Il 7 e l’8 di giugno, l’ISPRA, Istituto Superiore per la Protezione e la Ricerca Ambientale, ha organizzato due eventi in occasione della Giornata Mondiale degli Oceani che, per questo anno, ha il seguente tema: “Oceani: vita e mezzi di sussistenza”. Il 2021 è particolarmente rilevante poiché dà inizio al Decennio sulla scienza oceanica per lo sviluppo sostenibile (2021-2030), il programma dalle Nazioni Unite che ha come obiettivo il rafforzamento della cooperazione internazionale per lo sviluppo, la ricerca scientifica e le tecnologie innovative in grado di collegare la scienza oceanica con i bisogni della società. Entro il 2030 dovremmo dunque essere in grado di «conservare e utilizzare in modo sostenibile gli oceani, i mari e le risorse marine». Ciò risulta essere di grande rilevanza per un paese come l’Italia, una penisola che conta circa 7.500 chilometri di coste.

Specie aliene, stock ittici e rifiuti: come stanno oggi i nostri mari? Questo è il titolo del webinar organizzato da ISPRA che fornisce il quadro sullo stato di salute del Mar Mediterraneo. Quest’ultimo risulta essere in sofferenza, tanto per quanto concerne il livello elevato di inquinamento tanto per gli stock ittici presenti.

I rifiuti hanno ormai invaso le nostre acque salate e le spiagge italiane sono delle piccole discariche. È stato calcolato che in 100 metri di spiaggia vi siano una media di 400 rifiuti. I più abbondanti di questi rifiuti (60%) sono oggetti che utilizziamo per pochissimo tempo: borse per la spesa, cotton fioc, posate usa e getta, cannucce, bottiglie. In alcune aree vi sono anche i rifiuti spiaggiati che derivano dalle attività di pesca e acquacoltura: il Mar Adriatico è il più sottoposto a questo genere di rifiuti. Le “reste”, reti tubolari in plastica utilizzate per l’allevamento dei mitili (cozze), in alcune regioni, sono state trovate una ogni metro di spiaggia. La situazione non migliora sui fondali dove è depositato più del 70% dei rifiuti marini; di questi, il 77% è costituito da plastica. Studi condotti da ISPRA hanno stimato che un pescatore di Chioggia (Veneto) può arrivare a pescare fino a 8 tonnellate di rifiuti in un anno, ovvero 9 kg di rifiuti ogni 100 kg di pesce. Proprio quest’oggi si parlerà anche di questo a Chioggia, all’evento “La pesca e l’acquacoltura in Veneto”.

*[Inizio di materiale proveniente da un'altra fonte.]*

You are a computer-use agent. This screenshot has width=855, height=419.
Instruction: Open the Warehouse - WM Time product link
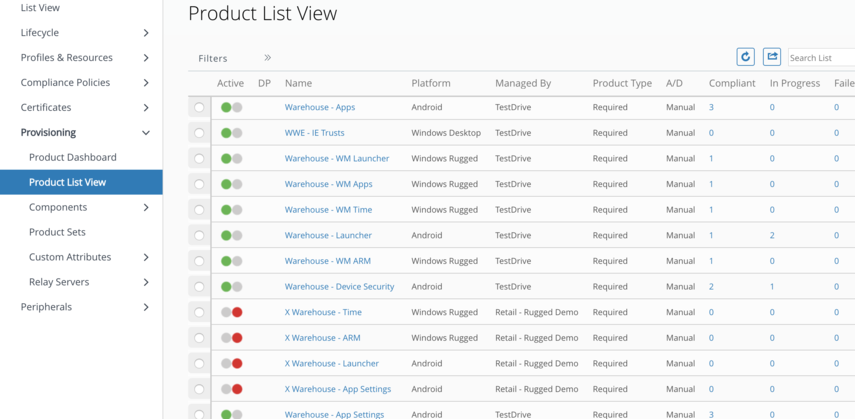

L’ingestione di plastica è uno dei problemi di maggior impatto sugli esseri viventi dei mari. Nel Mediterraneo più del 63% di tartarughe marine ha ingerito plastica mentre studi effettuati da ISPRA nel Mar Tirreno, hanno rivelato che più del 50% dei pesci analizzati e il 70% degli squali che vivono in profondità avevano ingerito plastiche. Inoltre, sul fondale, gli attrezzi da pesca – persi accidentalmente o deliberatamente abbandonati – impattano gravemente su esseri come spugne, gorgonie e coralli neri. Tali rifiuti possono danneggiare e creare ferite a questi organismi o addirittura sradicare gli stessi, portando ad una progressiva degradazione dell’ambiente e della biodiversità.